Returning to the Dade City area season after season, it was not until 1977 that Florez, his wife, Tammy, and daughter Anna finally decided to stay put and raise a family.
"We found that it was a nice place to live. There were people here from all over Texas, Puerto Rico, Venezuela and South America. The atmosphere was great."

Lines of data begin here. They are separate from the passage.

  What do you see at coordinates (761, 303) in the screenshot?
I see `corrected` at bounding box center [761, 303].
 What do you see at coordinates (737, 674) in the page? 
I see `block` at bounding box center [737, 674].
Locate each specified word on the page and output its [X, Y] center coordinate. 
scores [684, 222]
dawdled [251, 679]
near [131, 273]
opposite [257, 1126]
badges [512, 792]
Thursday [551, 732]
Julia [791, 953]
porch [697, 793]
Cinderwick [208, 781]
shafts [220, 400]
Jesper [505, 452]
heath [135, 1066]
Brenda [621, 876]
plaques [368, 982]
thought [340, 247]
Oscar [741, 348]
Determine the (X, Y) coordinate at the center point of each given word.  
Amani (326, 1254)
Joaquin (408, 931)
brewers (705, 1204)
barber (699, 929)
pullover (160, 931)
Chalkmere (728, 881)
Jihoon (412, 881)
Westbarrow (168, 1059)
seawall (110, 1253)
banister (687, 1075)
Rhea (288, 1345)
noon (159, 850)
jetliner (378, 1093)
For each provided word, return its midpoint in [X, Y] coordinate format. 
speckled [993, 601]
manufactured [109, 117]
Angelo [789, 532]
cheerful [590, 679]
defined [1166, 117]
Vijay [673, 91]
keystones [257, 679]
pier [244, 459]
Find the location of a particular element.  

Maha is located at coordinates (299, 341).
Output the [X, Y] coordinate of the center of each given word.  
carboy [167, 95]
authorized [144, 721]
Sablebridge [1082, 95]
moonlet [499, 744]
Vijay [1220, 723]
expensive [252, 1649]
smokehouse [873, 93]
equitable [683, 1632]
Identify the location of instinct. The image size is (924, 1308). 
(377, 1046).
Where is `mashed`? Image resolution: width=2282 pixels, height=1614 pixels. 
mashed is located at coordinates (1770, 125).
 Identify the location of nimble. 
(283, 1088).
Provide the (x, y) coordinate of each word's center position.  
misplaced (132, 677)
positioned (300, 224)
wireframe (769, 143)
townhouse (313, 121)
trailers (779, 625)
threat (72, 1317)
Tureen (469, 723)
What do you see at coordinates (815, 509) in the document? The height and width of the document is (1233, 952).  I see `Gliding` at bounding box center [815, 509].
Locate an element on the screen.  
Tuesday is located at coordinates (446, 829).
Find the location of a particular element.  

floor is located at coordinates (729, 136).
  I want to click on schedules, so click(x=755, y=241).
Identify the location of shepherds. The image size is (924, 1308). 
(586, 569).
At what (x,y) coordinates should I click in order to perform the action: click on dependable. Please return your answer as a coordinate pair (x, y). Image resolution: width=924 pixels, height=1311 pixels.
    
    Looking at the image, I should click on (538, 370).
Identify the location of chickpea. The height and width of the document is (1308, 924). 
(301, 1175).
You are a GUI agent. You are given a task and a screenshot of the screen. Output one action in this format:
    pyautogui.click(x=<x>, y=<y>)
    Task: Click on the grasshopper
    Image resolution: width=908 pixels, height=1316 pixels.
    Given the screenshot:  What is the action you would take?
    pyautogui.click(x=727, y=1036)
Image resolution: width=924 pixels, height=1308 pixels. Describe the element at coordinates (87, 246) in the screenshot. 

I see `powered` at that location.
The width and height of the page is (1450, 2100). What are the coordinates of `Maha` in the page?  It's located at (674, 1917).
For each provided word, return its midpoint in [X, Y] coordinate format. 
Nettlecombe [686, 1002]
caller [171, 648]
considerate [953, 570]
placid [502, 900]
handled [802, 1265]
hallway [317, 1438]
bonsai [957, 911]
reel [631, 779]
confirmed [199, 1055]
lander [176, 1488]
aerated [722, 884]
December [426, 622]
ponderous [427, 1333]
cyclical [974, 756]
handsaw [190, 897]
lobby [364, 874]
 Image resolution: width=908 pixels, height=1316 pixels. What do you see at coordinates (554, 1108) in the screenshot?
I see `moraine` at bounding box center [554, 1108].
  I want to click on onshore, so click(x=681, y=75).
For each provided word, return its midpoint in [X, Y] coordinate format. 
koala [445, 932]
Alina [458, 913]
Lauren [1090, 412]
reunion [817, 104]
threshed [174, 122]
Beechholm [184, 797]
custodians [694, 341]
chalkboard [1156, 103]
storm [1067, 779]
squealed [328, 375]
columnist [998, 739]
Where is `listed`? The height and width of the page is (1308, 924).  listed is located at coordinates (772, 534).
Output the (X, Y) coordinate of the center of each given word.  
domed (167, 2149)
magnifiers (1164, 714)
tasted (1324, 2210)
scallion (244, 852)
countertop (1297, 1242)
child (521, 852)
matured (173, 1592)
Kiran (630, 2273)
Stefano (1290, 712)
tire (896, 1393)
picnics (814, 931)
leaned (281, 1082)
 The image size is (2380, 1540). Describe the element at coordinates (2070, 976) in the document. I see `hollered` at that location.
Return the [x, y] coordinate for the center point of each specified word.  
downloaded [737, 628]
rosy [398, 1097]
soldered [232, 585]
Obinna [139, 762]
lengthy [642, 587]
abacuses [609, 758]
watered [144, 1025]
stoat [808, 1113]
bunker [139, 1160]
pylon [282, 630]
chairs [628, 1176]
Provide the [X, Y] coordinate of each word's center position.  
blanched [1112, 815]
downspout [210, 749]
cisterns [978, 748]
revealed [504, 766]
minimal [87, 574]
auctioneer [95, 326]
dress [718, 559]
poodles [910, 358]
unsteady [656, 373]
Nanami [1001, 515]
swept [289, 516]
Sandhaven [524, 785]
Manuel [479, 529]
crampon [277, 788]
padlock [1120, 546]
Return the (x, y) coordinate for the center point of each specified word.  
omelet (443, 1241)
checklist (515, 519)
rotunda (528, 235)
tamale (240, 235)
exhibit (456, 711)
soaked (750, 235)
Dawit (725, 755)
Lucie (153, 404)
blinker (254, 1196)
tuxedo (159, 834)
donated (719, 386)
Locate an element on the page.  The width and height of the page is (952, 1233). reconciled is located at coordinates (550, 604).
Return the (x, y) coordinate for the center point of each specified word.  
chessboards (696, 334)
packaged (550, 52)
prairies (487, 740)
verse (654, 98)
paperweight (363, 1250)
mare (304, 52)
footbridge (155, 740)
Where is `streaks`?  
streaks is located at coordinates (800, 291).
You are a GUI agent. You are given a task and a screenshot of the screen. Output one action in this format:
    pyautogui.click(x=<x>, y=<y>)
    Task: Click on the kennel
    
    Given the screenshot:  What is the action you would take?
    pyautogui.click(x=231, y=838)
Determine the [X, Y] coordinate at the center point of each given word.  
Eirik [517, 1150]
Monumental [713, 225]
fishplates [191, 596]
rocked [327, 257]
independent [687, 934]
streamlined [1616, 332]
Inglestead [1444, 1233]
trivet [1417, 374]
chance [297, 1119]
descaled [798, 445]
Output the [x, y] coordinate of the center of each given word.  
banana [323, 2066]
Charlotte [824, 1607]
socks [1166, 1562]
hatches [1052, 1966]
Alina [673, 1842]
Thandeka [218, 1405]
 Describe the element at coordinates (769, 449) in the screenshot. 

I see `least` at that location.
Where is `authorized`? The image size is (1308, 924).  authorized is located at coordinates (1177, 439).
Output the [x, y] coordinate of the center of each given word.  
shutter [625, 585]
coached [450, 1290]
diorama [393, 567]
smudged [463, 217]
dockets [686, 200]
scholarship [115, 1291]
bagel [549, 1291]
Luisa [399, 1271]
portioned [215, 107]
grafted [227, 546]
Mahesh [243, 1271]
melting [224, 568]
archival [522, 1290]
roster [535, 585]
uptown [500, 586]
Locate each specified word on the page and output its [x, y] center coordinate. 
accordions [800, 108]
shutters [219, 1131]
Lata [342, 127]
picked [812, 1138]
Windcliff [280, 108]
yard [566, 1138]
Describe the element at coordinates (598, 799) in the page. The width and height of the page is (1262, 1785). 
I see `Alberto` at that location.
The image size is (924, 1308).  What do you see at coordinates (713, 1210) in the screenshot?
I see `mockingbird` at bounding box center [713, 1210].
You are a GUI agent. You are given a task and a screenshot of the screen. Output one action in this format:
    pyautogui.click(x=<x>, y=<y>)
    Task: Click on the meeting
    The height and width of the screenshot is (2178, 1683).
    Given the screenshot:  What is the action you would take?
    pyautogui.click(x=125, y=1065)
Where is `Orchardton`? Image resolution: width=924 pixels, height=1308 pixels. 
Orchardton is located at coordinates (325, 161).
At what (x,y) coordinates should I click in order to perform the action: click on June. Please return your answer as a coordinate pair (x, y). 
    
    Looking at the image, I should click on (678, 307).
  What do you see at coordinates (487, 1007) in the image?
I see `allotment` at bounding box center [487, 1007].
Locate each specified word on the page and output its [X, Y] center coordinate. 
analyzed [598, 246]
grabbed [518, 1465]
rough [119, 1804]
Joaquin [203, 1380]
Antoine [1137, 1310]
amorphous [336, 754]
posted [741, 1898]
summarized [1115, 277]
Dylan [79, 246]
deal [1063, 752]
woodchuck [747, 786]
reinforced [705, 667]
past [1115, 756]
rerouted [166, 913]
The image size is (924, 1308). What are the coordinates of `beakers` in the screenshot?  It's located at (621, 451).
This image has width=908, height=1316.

Despite the area's well-founded reputation as a booming agricultural community, Florez was disheartened to find there was not always enough crop work to go around. He eventually was forced to begin working odd jobs.
"I worked at a store setting stock. I helped ranchers put up fences, pruned trees, picked strawberries, drove a truck - anything. I worked for Lykes Pasco off and on for four years. [When] there was an overflow of tar at the Tampa shipyards, we had to cut it with an ax and move it out. I had a bad time for a while there."
Unable to makes ends meet, Florez turned in desperation to the local Farmworker's Self-Help organization and its director, Margarita Romo, for assistance.
"Margarita helped me out to pay an electric bill," Florez recalls. "She doesn't even have a place of her own to live, yet she's helped people to buy their own homes. I never have forgotten that. I've been paying back to the community ever since."
Such efforts have included the donation of his carpet-cleaning skills for the beautification of St. Rita's Catholic Church, of which he is a member, assisting athletes and coaches of the local Police Athletic League's acclaimed boxing program, and providing financial assistance to Farmworker's Self-Help for the transport of relief supplies to the south Florida victims of Hurricane Andrew.
Having experienced firsthand the many obstacles his fellow laborers regularly face, Florez remains determined to help the area's poor, unskilled and disenfranchised in their fight for economic and social stability.